*What the exercise asks:* Output all of the entries beneath, exactly as written.

*Dataset entries:*
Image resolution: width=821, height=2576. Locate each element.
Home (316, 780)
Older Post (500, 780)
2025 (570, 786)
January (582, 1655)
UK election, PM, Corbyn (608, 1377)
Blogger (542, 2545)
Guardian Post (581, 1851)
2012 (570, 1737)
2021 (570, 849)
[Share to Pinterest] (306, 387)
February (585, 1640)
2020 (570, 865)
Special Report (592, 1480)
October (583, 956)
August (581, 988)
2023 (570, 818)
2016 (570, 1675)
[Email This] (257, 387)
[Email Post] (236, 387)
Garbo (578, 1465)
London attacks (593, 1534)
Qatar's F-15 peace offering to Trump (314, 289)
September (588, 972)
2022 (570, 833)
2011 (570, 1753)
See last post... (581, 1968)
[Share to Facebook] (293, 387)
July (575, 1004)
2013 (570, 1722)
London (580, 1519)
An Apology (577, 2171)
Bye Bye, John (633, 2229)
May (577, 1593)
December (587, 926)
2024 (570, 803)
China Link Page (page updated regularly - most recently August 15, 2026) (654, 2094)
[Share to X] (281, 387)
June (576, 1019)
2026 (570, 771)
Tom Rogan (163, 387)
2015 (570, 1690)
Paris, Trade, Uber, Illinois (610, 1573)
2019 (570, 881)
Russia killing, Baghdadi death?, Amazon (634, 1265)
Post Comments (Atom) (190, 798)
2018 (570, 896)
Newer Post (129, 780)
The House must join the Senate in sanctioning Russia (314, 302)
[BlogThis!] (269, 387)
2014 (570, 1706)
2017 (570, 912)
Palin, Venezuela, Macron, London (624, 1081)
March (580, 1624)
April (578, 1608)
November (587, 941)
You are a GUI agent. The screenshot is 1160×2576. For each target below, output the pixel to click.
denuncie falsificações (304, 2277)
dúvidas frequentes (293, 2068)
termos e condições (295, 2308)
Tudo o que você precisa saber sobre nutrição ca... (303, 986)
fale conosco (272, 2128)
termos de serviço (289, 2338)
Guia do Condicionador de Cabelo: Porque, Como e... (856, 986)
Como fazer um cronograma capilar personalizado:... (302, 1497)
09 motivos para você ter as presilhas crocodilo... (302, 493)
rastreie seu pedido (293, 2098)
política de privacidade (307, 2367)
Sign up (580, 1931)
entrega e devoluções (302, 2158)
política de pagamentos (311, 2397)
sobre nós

*Task result:*
Image resolution: width=821, height=2576. Locate each element.
Home (316, 780)
Older Post (500, 780)
2025 (570, 786)
January (582, 1655)
UK election, PM, Corbyn (608, 1377)
Blogger (542, 2545)
Guardian Post (581, 1851)
2012 (570, 1737)
2021 (570, 849)
[Share to Pinterest] (306, 387)
February (585, 1640)
2020 (570, 865)
Special Report (592, 1480)
October (583, 956)
August (581, 988)
2023 (570, 818)
2016 (570, 1675)
[Email This] (257, 387)
[Email Post] (236, 387)
Garbo (578, 1465)
London attacks (593, 1534)
Qatar's F-15 peace offering to Trump (314, 289)
September (588, 972)
2022 (570, 833)
2011 (570, 1753)
See last post... (581, 1968)
[Share to Facebook] (293, 387)
July (575, 1004)
2013 (570, 1722)
London (580, 1519)
An Apology (577, 2171)
Bye Bye, John (633, 2229)
May (577, 1593)
December (587, 926)
2024 (570, 803)
China Link Page (page updated regularly - most recently August 15, 2026) (654, 2094)
[Share to X] (281, 387)
June (576, 1019)
2026 (570, 771)
Tom Rogan (163, 387)
2015 (570, 1690)
Paris, Trade, Uber, Illinois (610, 1573)
2019 (570, 881)
Russia killing, Baghdadi death?, Amazon (634, 1265)
Post Comments (Atom) (190, 798)
2018 (570, 896)
Newer Post (129, 780)
The House must join the Senate in sanctioning Russia (314, 302)
[BlogThis!] (269, 387)
2014 (570, 1706)
2017 (570, 912)
Palin, Venezuela, Macron, London (624, 1081)
March (580, 1624)
April (578, 1608)
November (587, 941)
You are a GUI agent. The screenshot is 1160×2576. For each target below, output the pixel to click.
denuncie falsificações (304, 2277)
dúvidas frequentes (293, 2068)
termos e condições (295, 2308)
Tudo o que você precisa saber sobre nutrição ca... (303, 986)
fale conosco (272, 2128)
termos de serviço (289, 2338)
Guia do Condicionador de Cabelo: Porque, Como e... (856, 986)
Como fazer um cronograma capilar personalizado:... (302, 1497)
09 motivos para você ter as presilhas crocodilo... (302, 493)
rastreie seu pedido (293, 2098)
política de privacidade (307, 2367)
Sign up (580, 1931)
entrega e devoluções (302, 2158)
política de pagamentos (311, 2397)
sobre nós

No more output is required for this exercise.